Big publishers are being forced to adapt. Hal Leonard used to distribute sheet music and recordings to school music programmes on vinyl and then CDs: it now uses download cards, online play-along tracks and YouTube, which makes the music more shareable and more compatible with the digital natives learning to play instruments for the first time. “Students are now on YouTube asking their band and choir directors for sheet music for songs they are excited about,” said Jeff Schroedl, Hal Leonard’s executive vice president, who sat on the panel with Mr Schwartz. “A C-chord is still a C-chord, but the music delivery methods have changed dramatically.”

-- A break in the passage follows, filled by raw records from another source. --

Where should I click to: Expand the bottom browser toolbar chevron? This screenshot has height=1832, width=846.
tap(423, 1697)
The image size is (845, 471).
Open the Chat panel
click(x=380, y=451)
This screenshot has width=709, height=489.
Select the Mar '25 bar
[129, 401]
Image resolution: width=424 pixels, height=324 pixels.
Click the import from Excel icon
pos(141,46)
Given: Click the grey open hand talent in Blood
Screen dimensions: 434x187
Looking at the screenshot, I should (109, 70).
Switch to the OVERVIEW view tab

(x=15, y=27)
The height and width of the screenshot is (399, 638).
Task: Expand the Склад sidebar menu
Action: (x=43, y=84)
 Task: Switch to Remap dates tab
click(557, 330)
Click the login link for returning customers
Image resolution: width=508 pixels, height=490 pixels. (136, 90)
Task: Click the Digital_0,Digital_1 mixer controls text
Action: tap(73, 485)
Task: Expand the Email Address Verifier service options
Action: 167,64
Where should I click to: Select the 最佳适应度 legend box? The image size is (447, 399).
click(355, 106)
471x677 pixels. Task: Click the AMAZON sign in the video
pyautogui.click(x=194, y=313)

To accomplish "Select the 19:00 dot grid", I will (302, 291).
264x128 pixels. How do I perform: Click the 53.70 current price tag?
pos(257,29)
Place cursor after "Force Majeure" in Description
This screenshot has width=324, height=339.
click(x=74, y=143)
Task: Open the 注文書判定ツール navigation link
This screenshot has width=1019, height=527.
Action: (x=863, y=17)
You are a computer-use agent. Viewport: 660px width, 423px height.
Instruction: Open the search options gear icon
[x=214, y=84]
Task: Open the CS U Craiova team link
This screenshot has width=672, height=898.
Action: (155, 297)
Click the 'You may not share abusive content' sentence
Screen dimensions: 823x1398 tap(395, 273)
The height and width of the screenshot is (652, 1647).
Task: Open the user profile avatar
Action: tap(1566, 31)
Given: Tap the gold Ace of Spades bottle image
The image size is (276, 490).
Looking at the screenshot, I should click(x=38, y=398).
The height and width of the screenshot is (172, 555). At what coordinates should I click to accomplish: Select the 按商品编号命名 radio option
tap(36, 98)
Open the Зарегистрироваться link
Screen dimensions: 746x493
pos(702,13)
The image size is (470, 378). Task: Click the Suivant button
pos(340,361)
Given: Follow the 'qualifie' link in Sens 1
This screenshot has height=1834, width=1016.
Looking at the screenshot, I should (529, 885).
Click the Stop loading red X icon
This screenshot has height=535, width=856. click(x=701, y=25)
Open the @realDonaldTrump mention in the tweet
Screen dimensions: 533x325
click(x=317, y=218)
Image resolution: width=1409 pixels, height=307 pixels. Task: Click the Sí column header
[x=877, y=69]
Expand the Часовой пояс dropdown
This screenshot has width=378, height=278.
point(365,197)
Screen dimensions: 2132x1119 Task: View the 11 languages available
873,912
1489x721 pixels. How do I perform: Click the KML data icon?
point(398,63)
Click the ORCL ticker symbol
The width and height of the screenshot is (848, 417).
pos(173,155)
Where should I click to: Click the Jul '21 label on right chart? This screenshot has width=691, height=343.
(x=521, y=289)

To be sure, some aspects of music learning have remained the same, despite the vast technological shifts. According to Mr Schroedl, copies of “fake books”—collections of basic sheet music for common pop or jazz tunes—sold more in 2016 than ever before. “Hit songs drive the market more than all the bells and whistles,” he says. “‘Hamilton’, ‘Frozen’, ‘Titanic’, ‘La La Land’, Metallica’s Black Album. Those drive people. Songwriters are the key.”
Fake books may still be selling, but novice musicians don’t need them. Experiential, digital approaches to music learning are becoming more ubiquitous: countless free music performance videos and free video tutorials—not just music playing, but related themes like conquering performance anxiety—are available online. It could be enough to render any book of scales or songs unnecessary.